Some of the lines below need repeating. Reproduce exactly those between the lines holding "Sauna­linad (662, 43)" and "KB에스크로이체 판매자 확인정보 (1027, 1882)", inclusive.
--- MATERIAL FOR THIS EXERCISE ---
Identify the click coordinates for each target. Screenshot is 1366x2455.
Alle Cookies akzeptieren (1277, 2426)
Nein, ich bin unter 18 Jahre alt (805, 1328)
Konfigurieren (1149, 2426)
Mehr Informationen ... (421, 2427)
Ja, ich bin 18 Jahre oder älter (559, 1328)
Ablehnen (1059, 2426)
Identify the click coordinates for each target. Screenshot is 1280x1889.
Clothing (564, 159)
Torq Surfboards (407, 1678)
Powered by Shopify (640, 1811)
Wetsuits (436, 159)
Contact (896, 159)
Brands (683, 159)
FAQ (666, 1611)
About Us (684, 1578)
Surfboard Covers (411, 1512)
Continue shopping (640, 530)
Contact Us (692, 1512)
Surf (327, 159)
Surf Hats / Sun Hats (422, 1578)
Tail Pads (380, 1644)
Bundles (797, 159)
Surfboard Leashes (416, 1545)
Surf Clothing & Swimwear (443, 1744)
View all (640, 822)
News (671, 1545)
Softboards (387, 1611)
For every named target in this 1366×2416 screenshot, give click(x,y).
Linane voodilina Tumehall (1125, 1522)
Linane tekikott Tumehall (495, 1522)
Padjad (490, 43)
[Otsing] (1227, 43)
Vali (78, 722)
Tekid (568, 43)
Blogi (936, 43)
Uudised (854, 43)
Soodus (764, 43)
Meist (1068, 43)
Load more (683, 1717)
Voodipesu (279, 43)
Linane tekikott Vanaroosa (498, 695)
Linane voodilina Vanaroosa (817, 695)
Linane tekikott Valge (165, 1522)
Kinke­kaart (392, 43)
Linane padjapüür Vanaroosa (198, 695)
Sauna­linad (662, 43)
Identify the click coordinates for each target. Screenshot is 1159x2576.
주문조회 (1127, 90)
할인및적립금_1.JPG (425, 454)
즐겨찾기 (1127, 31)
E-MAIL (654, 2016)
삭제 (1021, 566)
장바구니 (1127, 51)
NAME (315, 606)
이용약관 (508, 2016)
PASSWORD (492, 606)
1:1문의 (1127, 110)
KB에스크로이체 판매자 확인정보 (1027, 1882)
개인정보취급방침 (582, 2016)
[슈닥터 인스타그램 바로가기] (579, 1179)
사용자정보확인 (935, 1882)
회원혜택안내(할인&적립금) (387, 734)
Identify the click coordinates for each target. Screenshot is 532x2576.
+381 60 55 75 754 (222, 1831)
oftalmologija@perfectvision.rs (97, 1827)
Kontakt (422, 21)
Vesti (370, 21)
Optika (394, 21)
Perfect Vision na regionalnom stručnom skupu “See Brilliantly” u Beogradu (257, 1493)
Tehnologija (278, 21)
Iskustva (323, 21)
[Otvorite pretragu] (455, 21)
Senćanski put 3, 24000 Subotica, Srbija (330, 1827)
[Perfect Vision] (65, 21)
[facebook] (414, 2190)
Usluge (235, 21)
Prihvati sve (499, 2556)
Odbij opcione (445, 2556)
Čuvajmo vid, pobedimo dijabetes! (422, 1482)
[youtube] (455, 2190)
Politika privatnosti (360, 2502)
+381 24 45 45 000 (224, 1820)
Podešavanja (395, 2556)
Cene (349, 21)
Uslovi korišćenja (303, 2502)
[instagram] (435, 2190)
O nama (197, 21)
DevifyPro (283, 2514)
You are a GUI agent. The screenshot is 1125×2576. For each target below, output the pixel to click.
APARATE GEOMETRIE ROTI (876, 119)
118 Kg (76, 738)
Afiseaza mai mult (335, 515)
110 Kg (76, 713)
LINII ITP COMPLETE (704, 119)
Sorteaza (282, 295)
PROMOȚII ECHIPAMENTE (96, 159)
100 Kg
---
THE COMPLETED TASK —
Sauna­linad (662, 43)
Identify the click coordinates for each target. Screenshot is 1159x2576.
주문조회 (1127, 90)
할인및적립금_1.JPG (425, 454)
즐겨찾기 (1127, 31)
E-MAIL (654, 2016)
삭제 (1021, 566)
장바구니 (1127, 51)
NAME (315, 606)
이용약관 (508, 2016)
PASSWORD (492, 606)
1:1문의 (1127, 110)
KB에스크로이체 판매자 확인정보 (1027, 1882)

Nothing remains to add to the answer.